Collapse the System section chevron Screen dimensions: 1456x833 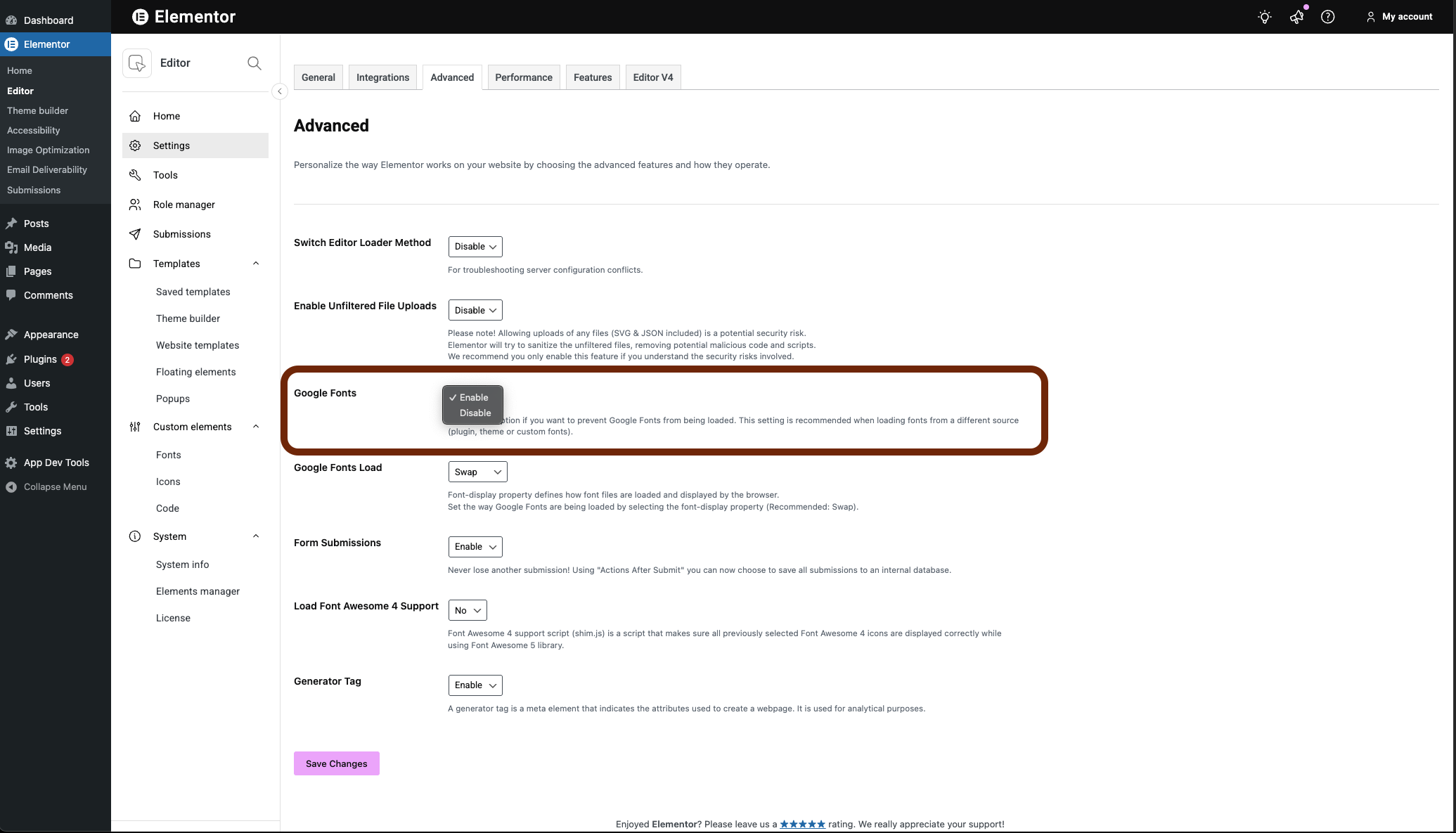(x=256, y=536)
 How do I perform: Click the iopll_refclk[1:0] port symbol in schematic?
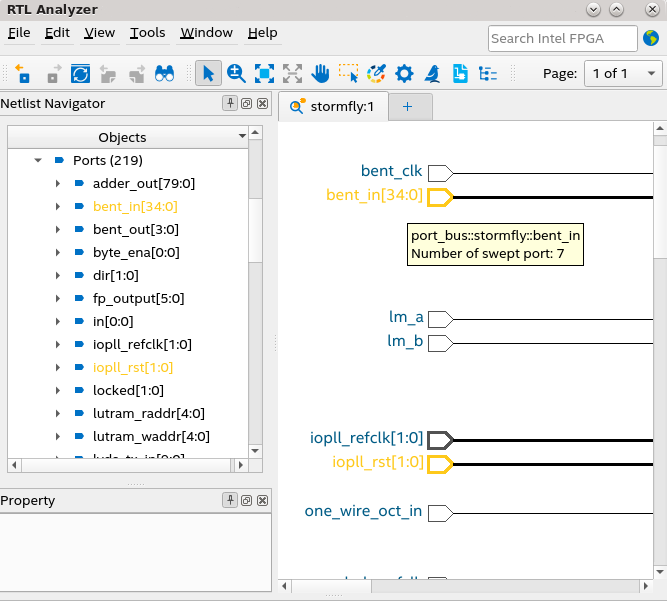pos(440,439)
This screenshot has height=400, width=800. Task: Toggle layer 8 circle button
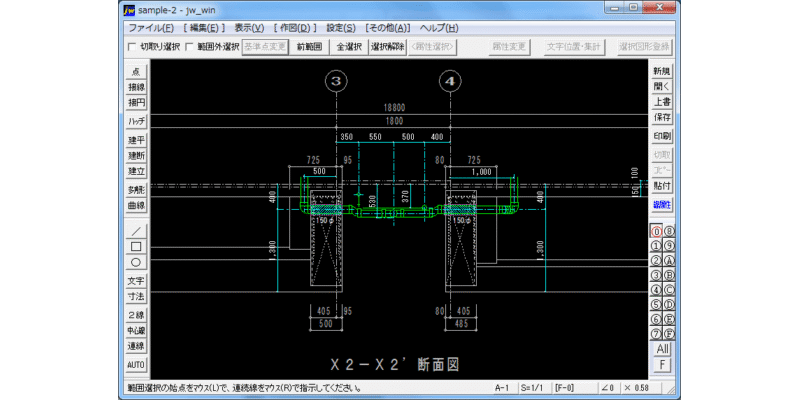click(x=669, y=231)
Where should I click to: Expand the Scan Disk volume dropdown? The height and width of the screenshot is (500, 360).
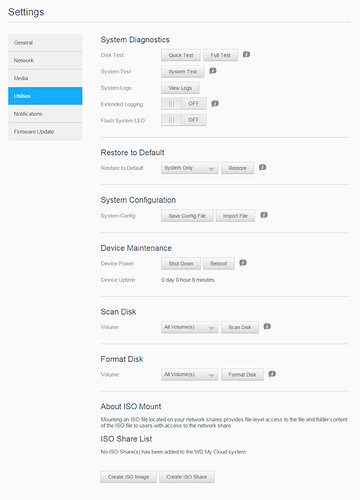(x=189, y=327)
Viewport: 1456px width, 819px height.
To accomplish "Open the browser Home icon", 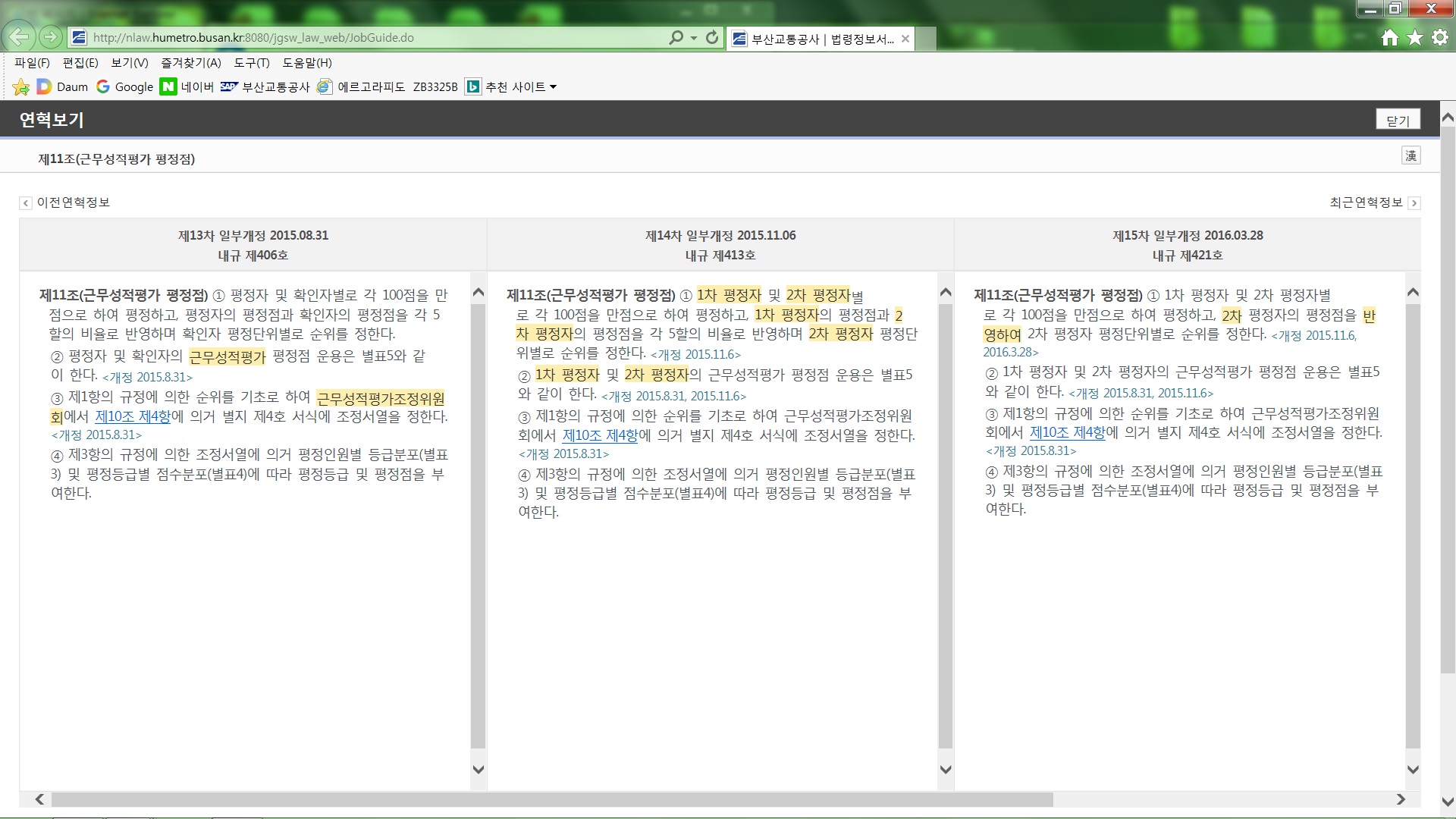I will click(x=1389, y=38).
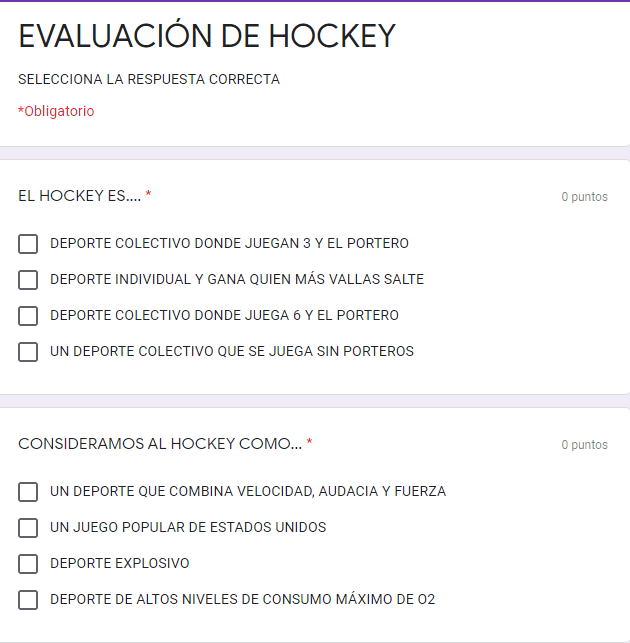
Task: Click '0 puntos' beside the 'CONSIDERAMOS AL HOCKEY COMO' question
Action: [x=584, y=445]
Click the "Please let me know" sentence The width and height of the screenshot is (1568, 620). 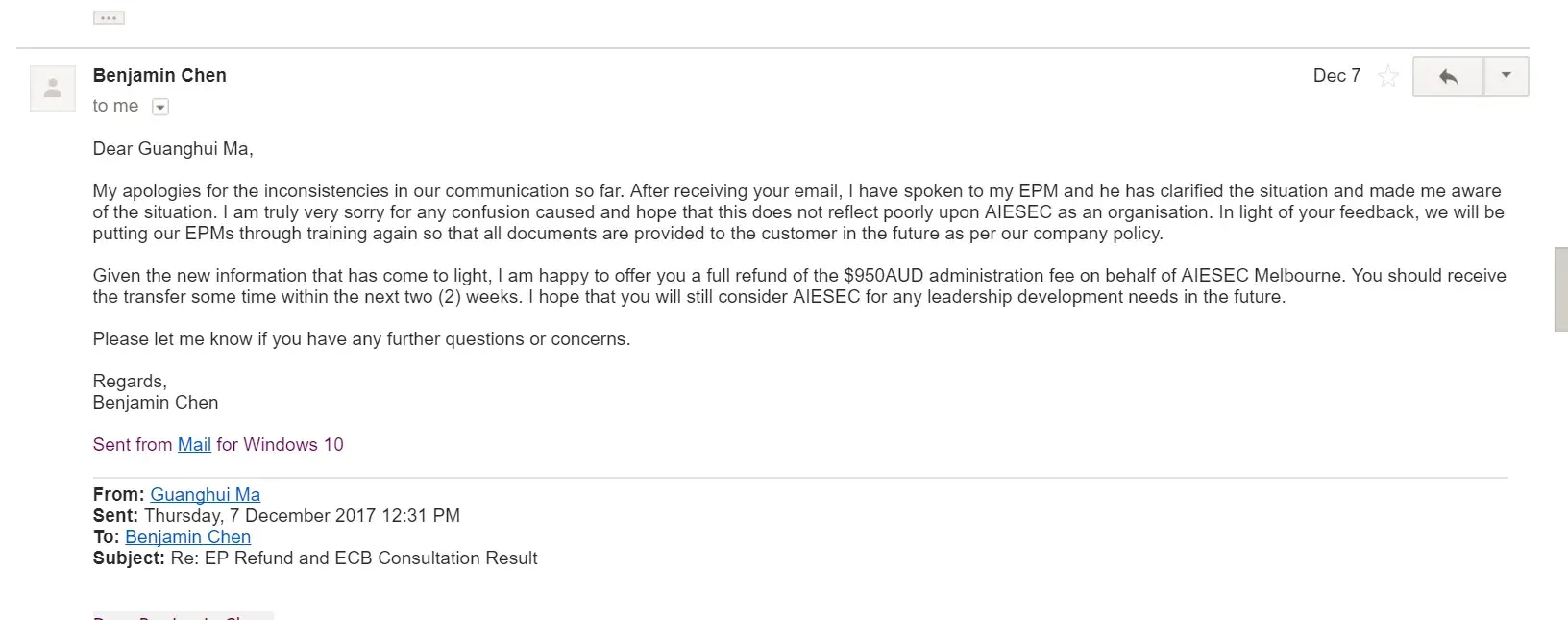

########################################

§ **STATED GOAL**
Count the lines in the material above that contain the string "Task". Reply with the number alone.

§ **RESULT BELOW**
2